Overall, Revolver Rani presents experimental filmmaking at its very best but typically with little commercial relevance, especially in the context of the Indian market. Revolver Rani takes a swipe at politics, media and religion, all in one go. Kangana Ranaut shines in her portrayal of a politically powerful female goon. Kangana’s daring portrayal of Alka Singh offers a great contrast to her role of a naïve Punjabi girl in Vikas Bahl's Queen (2014), which won her a National Award (Kangana has hiked her fee by 50 percent following the movie's grand success). Kangana’s performance in Revolver Rani is not only a testament to her commitment to acting as a profession but it also highlights her unflinching courage and determination to try her hands at something new. Throughout her career, she has been described as a maverick (read failure), and now that success has finally begun to embrace her, she is still continuing to take risks like she has done all her career. Kangana had to make a lot of efforts to prepare for her role in Revolver Rani which included attending fitness and training workshops. Few actresses in Bollywood who would take such pains in order to prepare for a role.
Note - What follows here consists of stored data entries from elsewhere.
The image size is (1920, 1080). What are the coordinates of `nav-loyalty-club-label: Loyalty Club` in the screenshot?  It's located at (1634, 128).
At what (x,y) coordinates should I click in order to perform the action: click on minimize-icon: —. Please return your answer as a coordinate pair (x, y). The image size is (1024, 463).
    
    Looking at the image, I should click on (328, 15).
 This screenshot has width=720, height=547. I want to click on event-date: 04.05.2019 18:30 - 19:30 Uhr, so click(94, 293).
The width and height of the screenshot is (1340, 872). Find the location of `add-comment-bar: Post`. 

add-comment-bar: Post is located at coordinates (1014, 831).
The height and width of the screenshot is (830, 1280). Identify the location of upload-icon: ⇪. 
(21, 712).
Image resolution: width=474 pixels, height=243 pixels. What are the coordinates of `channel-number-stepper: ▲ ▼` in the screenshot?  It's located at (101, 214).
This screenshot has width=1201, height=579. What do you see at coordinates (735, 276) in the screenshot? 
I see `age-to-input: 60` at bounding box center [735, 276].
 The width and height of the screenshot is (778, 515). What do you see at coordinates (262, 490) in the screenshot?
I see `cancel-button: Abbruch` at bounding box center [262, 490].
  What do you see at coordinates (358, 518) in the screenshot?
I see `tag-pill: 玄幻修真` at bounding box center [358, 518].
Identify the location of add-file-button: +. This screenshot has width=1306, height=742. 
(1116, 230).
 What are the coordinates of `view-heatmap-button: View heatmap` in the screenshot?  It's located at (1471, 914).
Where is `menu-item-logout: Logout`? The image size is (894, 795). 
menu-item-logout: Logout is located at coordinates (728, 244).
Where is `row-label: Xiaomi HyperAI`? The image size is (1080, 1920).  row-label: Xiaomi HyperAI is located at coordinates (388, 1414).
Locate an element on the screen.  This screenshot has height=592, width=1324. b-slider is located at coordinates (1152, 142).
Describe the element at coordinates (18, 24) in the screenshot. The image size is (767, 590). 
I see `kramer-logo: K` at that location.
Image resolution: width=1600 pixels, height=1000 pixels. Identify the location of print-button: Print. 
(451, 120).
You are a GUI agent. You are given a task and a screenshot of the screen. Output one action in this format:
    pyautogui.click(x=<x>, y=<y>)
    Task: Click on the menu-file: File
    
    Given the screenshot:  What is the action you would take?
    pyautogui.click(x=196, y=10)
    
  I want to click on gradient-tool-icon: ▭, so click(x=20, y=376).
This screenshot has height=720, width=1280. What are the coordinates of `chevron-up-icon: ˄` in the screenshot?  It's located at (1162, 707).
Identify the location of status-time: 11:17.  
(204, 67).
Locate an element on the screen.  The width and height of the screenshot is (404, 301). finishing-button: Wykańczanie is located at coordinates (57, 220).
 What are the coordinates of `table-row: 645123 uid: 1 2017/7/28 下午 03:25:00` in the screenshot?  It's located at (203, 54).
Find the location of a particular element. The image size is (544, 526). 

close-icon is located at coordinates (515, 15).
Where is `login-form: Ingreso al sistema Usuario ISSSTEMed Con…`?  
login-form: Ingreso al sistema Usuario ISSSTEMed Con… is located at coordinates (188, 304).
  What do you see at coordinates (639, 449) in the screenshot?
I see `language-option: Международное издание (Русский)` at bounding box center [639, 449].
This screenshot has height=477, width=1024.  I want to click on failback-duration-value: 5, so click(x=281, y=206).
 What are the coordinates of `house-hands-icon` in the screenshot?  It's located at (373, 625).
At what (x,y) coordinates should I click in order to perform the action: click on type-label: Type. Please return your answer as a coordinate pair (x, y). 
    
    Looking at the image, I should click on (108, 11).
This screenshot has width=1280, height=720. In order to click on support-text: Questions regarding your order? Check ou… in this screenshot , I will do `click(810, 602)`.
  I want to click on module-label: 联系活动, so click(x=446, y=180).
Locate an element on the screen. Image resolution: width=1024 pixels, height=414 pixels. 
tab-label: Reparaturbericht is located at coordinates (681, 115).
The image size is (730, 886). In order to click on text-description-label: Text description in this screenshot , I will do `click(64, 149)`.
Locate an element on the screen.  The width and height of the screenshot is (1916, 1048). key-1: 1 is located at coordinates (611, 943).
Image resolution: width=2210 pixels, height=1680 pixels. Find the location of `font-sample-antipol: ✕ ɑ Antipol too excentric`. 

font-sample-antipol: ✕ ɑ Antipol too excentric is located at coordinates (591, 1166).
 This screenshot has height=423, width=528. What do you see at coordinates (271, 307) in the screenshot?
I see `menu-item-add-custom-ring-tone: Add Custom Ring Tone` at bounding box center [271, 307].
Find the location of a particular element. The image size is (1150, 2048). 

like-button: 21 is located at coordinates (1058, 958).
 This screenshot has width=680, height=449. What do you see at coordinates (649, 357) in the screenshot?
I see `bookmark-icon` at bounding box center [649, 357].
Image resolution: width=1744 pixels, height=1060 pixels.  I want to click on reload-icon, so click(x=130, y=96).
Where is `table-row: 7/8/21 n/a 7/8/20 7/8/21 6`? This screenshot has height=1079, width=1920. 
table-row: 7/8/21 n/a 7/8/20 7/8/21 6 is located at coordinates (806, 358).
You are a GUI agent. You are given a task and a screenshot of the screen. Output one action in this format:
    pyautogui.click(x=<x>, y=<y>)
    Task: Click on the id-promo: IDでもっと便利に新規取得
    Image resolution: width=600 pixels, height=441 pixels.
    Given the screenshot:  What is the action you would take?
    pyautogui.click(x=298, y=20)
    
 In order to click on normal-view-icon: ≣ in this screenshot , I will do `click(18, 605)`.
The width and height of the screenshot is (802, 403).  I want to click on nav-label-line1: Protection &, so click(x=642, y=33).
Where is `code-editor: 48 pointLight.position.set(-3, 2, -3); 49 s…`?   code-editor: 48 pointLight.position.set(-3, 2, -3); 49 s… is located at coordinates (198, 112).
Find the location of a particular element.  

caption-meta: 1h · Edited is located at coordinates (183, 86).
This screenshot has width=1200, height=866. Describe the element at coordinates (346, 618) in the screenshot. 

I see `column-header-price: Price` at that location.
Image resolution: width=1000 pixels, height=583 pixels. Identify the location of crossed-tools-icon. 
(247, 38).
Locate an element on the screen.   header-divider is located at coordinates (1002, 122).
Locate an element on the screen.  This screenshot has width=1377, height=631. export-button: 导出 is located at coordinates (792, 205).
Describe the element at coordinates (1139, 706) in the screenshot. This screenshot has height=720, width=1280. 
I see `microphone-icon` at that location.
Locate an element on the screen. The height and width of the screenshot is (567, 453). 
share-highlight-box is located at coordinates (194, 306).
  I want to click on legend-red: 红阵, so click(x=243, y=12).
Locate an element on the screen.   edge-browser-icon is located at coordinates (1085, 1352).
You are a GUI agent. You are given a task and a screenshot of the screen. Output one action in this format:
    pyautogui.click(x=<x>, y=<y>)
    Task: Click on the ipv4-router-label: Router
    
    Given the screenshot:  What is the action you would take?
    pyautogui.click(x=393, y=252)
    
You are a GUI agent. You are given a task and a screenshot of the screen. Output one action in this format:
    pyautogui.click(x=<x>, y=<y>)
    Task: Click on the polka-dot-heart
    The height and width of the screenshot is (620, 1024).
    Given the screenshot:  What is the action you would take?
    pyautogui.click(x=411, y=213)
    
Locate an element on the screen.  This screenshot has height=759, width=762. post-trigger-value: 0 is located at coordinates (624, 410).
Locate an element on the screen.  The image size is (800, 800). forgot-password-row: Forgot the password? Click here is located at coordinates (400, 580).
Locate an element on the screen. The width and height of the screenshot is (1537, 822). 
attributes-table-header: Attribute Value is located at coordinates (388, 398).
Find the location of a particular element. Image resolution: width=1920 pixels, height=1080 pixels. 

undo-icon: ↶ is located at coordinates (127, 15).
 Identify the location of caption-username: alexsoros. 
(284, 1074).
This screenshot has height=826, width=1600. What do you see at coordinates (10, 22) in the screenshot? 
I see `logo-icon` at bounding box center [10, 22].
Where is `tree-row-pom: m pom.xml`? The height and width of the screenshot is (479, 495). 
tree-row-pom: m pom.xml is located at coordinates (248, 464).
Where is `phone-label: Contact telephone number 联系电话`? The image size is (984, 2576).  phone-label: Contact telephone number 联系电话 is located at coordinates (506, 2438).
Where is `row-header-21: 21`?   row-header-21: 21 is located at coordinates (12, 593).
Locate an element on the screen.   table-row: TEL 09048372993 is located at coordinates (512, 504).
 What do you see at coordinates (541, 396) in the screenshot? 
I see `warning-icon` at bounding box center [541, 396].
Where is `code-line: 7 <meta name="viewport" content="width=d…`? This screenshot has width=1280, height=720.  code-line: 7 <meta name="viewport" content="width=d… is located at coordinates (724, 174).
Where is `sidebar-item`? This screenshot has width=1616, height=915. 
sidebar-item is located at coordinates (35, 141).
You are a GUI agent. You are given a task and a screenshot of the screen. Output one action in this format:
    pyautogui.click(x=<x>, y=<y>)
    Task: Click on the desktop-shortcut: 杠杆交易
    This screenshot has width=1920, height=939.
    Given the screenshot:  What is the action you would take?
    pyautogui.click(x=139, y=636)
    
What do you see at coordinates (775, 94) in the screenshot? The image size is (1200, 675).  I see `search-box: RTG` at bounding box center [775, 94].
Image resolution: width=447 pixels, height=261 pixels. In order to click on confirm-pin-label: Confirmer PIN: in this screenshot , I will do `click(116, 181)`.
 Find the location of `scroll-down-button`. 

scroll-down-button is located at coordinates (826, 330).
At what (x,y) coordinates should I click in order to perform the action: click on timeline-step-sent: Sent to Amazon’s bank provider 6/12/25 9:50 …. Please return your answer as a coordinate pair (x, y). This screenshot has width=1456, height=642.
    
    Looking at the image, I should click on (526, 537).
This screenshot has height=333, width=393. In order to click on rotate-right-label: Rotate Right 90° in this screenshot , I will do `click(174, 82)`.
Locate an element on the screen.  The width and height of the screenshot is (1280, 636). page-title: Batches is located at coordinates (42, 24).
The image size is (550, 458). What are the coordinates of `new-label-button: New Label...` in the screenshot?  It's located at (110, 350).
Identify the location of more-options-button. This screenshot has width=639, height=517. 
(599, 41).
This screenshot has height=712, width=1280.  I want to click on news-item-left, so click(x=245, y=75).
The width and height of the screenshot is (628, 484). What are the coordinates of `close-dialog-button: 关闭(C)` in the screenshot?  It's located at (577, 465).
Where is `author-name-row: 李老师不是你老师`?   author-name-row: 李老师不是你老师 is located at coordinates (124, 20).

There’s no denying that Kangana Ranaut performs Alka Singh to a tee whether it's the depiction of Alka's wild, ferocious exterior or her soft, tender interior. Barring a few incongruities, everything right from her non-glamorous look to her native accent to her aggression in bed makes Kangana look convincing as Alka Singh—a caricature that strongly harks back to Uma Thurman’s character “The Bride” in Kill Bill movies. Kangana’s tour de force performance is well complimented by the rest of the cast. And the unconventional music (singers include stalwarts like Asha Bhosle, Usha Uthap, Rekha Bhardwaj, and Piyush Mishra) adds to the overall mood of the film. The manner in which the movie ends certainly leaves some scope for a possible sequel, but given its terrible show at the box office the prospects look quite bleak. Revolver Rani is film that can best be appreciated with open and receptive minds. There is certainly more to the film than meets the eye. As a socio-political satire, its relevance cannot be overlooked. The undercurrent of dark humour only adds to movie's overall appeal. Highly recommended!